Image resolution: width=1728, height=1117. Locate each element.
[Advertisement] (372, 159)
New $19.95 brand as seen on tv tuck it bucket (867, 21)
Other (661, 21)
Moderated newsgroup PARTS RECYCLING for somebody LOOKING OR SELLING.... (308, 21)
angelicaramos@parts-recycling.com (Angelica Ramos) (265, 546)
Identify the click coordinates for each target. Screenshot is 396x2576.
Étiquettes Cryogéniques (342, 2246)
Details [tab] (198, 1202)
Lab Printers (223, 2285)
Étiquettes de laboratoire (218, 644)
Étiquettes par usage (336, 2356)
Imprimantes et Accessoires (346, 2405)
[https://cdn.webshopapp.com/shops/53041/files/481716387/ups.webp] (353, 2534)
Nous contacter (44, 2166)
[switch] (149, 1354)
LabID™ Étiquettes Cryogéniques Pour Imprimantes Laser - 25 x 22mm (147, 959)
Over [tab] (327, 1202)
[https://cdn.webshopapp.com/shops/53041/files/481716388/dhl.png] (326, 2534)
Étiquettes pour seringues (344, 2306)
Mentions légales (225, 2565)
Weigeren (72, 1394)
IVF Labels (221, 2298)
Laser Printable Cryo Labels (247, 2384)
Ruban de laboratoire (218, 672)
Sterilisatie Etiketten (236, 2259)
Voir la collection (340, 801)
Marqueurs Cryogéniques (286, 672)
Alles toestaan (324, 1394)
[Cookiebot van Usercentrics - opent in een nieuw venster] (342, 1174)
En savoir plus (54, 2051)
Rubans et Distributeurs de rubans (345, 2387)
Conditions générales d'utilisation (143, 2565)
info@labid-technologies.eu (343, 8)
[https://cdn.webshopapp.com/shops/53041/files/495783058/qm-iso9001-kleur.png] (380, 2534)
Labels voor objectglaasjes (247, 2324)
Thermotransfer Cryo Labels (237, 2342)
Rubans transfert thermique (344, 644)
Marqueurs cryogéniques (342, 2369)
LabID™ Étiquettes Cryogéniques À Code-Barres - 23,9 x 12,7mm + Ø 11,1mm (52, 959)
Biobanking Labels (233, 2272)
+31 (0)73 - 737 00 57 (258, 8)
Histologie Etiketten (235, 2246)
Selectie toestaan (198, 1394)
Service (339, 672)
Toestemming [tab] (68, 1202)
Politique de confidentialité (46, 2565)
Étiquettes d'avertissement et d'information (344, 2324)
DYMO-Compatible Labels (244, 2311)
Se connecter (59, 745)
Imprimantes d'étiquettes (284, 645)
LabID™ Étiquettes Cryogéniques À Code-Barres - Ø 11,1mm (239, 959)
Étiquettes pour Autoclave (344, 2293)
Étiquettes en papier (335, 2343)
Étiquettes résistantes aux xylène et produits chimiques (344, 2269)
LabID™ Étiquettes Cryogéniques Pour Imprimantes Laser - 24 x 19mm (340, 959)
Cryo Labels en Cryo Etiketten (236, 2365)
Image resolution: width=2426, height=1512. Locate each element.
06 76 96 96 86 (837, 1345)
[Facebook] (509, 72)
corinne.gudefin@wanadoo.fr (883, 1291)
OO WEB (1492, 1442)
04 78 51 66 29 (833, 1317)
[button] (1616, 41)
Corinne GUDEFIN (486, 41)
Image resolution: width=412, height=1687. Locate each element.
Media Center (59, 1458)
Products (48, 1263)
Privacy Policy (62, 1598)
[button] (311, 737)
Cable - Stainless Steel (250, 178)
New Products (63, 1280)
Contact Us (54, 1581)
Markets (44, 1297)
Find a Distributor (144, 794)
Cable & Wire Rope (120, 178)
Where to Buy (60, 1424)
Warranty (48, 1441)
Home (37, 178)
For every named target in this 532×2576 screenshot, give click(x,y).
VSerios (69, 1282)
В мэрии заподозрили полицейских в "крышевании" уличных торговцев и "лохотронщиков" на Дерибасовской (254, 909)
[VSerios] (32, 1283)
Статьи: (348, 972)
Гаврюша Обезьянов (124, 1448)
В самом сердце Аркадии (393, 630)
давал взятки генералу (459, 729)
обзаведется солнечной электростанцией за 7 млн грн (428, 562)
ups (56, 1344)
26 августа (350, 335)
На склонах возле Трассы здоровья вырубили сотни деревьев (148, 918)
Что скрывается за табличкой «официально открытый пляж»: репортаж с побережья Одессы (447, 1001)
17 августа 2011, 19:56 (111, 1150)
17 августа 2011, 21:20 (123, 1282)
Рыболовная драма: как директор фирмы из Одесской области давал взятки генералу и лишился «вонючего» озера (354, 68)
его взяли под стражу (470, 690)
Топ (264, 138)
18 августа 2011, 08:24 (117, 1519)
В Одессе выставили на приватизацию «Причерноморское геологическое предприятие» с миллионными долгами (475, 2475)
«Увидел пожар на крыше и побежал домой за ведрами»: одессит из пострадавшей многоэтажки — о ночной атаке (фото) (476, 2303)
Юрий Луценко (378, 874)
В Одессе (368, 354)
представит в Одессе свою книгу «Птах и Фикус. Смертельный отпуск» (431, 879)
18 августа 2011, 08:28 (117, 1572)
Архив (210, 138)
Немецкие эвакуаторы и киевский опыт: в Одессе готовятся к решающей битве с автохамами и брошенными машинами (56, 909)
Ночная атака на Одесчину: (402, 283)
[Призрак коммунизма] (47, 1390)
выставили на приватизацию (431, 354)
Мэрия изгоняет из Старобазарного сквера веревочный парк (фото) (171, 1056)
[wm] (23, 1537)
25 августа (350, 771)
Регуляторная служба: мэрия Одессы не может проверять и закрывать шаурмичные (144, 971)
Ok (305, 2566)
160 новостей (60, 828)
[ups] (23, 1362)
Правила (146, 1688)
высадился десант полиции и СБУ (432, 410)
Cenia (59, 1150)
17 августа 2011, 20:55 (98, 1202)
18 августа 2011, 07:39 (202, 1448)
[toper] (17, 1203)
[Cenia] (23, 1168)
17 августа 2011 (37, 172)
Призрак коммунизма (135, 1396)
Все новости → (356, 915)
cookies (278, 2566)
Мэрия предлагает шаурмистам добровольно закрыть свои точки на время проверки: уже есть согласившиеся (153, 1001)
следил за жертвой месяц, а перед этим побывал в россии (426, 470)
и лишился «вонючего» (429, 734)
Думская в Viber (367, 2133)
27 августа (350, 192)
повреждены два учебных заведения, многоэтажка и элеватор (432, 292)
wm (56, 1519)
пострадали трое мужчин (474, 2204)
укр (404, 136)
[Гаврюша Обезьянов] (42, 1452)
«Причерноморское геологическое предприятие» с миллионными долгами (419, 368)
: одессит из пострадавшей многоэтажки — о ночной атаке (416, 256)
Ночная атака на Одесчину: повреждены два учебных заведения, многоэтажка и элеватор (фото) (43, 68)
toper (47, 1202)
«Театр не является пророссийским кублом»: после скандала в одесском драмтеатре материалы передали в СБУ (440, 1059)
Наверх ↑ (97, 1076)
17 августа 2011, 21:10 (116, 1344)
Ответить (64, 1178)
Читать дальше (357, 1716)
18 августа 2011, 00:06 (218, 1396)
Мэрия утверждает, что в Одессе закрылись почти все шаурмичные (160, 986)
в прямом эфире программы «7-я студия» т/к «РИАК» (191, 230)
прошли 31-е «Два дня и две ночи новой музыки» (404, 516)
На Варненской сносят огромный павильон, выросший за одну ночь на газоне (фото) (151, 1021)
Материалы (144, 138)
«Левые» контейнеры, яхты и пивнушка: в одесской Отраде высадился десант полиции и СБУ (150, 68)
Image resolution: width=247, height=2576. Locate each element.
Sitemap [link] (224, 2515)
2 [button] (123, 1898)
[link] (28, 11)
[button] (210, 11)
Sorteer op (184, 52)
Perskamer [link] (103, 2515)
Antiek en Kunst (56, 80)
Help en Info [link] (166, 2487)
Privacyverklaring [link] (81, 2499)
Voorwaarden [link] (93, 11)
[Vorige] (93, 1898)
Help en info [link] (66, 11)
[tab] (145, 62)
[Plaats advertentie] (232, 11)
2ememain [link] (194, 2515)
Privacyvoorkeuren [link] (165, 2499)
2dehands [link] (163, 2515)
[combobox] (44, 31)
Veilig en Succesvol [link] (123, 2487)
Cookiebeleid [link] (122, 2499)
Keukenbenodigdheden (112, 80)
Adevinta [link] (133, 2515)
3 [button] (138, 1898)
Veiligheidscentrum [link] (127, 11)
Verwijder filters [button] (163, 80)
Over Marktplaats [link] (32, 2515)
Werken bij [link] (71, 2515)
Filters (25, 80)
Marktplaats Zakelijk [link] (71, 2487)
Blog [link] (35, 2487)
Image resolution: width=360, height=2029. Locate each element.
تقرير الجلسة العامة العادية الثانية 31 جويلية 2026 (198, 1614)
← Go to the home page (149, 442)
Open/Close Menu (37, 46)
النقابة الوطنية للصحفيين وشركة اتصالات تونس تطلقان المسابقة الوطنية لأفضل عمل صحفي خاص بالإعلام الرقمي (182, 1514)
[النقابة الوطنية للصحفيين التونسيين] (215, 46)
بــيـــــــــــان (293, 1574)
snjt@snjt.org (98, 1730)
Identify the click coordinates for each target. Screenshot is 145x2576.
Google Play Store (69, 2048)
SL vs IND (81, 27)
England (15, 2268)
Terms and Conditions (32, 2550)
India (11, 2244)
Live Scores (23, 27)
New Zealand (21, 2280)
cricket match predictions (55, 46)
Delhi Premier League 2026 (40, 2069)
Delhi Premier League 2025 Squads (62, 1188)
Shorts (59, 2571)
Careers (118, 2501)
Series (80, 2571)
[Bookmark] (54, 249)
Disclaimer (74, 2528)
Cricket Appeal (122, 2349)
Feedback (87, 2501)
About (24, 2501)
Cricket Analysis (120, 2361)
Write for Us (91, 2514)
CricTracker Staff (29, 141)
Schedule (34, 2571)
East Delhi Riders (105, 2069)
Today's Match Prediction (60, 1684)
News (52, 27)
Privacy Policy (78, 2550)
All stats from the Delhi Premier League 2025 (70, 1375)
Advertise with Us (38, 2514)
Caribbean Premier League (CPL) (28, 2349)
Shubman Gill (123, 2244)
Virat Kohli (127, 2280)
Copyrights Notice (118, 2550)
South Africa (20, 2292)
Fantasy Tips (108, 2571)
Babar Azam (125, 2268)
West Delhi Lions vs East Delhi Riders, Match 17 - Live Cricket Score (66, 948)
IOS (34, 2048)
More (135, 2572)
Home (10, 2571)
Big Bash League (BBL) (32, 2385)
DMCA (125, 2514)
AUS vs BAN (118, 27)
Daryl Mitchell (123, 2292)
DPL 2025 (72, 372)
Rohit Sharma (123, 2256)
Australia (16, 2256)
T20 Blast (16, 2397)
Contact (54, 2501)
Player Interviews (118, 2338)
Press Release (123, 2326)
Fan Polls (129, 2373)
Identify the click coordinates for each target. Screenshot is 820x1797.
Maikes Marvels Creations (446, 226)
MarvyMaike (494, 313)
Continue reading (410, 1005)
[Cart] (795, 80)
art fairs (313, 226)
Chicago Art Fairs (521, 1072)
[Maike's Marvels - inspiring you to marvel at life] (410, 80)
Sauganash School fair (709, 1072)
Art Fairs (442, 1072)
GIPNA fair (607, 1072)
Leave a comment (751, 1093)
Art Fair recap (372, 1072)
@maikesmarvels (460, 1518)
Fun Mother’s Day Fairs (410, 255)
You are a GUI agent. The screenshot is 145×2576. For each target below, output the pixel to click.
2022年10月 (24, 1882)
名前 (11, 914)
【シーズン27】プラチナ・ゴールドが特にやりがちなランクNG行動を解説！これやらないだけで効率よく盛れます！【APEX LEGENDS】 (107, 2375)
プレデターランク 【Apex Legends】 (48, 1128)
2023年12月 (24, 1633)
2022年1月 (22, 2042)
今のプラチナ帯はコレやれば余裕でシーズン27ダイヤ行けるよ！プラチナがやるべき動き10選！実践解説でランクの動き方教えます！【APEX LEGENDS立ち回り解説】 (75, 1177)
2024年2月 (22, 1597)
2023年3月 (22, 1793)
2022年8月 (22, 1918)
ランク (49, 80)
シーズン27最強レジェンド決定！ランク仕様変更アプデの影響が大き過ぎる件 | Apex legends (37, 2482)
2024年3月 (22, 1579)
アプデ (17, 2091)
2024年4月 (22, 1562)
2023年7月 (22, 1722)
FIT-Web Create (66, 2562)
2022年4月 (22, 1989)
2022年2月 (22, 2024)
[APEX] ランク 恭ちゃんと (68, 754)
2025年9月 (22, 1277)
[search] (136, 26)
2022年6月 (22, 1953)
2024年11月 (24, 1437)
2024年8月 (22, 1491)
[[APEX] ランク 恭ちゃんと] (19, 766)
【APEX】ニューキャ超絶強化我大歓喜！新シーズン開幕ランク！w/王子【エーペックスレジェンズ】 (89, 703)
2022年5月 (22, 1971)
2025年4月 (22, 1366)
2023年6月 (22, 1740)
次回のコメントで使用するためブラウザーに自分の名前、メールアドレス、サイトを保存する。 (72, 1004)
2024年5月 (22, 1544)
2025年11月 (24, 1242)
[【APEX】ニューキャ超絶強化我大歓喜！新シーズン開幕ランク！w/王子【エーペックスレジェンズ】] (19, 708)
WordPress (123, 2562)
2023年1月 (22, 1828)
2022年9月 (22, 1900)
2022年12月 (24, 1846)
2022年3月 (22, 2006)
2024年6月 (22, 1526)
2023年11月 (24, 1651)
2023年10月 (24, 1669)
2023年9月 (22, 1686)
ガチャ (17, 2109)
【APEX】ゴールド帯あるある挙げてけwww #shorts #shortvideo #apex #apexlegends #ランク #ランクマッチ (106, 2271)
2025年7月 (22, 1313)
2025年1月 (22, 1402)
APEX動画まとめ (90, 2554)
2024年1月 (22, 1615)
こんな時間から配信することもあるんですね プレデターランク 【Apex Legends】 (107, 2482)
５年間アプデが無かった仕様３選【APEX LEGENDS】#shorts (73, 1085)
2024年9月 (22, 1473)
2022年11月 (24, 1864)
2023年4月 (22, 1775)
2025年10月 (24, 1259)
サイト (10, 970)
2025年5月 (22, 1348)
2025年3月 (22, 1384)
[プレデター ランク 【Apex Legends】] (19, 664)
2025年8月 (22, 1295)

::::::::

● Exercise
Please output exactly the lines between the one holding "East Delhi Riders (105, 2069)" and the one holding "2025年11月 (24, 1242)" in the records above, inclusive, and nothing more.

● Solution to this exercise
East Delhi Riders (105, 2069)
Today's Match Prediction (60, 1684)
News (52, 27)
Privacy Policy (78, 2550)
All stats from the Delhi Premier League 2025 (70, 1375)
Advertise with Us (38, 2514)
Caribbean Premier League (CPL) (28, 2349)
Shubman Gill (123, 2244)
Virat Kohli (127, 2280)
Copyrights Notice (118, 2550)
South Africa (20, 2292)
Fantasy Tips (108, 2571)
Babar Azam (125, 2268)
West Delhi Lions vs East Delhi Riders, Match 17 - Live Cricket Score (66, 948)
IOS (34, 2048)
More (135, 2572)
Home (10, 2571)
Big Bash League (BBL) (32, 2385)
DMCA (125, 2514)
AUS vs BAN (118, 27)
Daryl Mitchell (123, 2292)
DPL 2025 (72, 372)
Rohit Sharma (123, 2256)
Australia (16, 2256)
T20 Blast (16, 2397)
Contact (54, 2501)
Player Interviews (118, 2338)
Press Release (123, 2326)
Fan Polls (129, 2373)
Identify the click coordinates for each target. Screenshot is 820x1797.
Maikes Marvels Creations (446, 226)
MarvyMaike (494, 313)
Continue reading (410, 1005)
[Cart] (795, 80)
art fairs (313, 226)
Chicago Art Fairs (521, 1072)
[Maike's Marvels - inspiring you to marvel at life] (410, 80)
Sauganash School fair (709, 1072)
Art Fairs (442, 1072)
GIPNA fair (607, 1072)
Leave a comment (751, 1093)
Art Fair recap (372, 1072)
@maikesmarvels (460, 1518)
Fun Mother’s Day Fairs (410, 255)
You are a GUI agent. The screenshot is 145×2576. For each target below, output the pixel to click.
2022年10月 (24, 1882)
名前 (11, 914)
【シーズン27】プラチナ・ゴールドが特にやりがちなランクNG行動を解説！これやらないだけで効率よく盛れます！【APEX LEGENDS】 (107, 2375)
プレデターランク 【Apex Legends】 (48, 1128)
2023年12月 (24, 1633)
2022年1月 (22, 2042)
今のプラチナ帯はコレやれば余裕でシーズン27ダイヤ行けるよ！プラチナがやるべき動き10選！実践解説でランクの動き方教えます！【APEX LEGENDS立ち回り解説】 (75, 1177)
2024年2月 (22, 1597)
2023年3月 (22, 1793)
2022年8月 (22, 1918)
ランク (49, 80)
シーズン27最強レジェンド決定！ランク仕様変更アプデの影響が大き過ぎる件 | Apex legends (37, 2482)
2024年3月 (22, 1579)
アプデ (17, 2091)
2024年4月 (22, 1562)
2023年7月 (22, 1722)
FIT-Web Create (66, 2562)
2022年4月 (22, 1989)
2022年2月 (22, 2024)
[APEX] ランク 恭ちゃんと (68, 754)
2025年9月 (22, 1277)
[search] (136, 26)
2022年6月 (22, 1953)
2024年11月 (24, 1437)
2024年8月 (22, 1491)
[[APEX] ランク 恭ちゃんと] (19, 766)
【APEX】ニューキャ超絶強化我大歓喜！新シーズン開幕ランク！w/王子【エーペックスレジェンズ】 (89, 703)
2022年5月 (22, 1971)
2025年4月 (22, 1366)
2023年6月 (22, 1740)
次回のコメントで使用するためブラウザーに自分の名前、メールアドレス、サイトを保存する。 (72, 1004)
2024年5月 (22, 1544)
2025年11月 (24, 1242)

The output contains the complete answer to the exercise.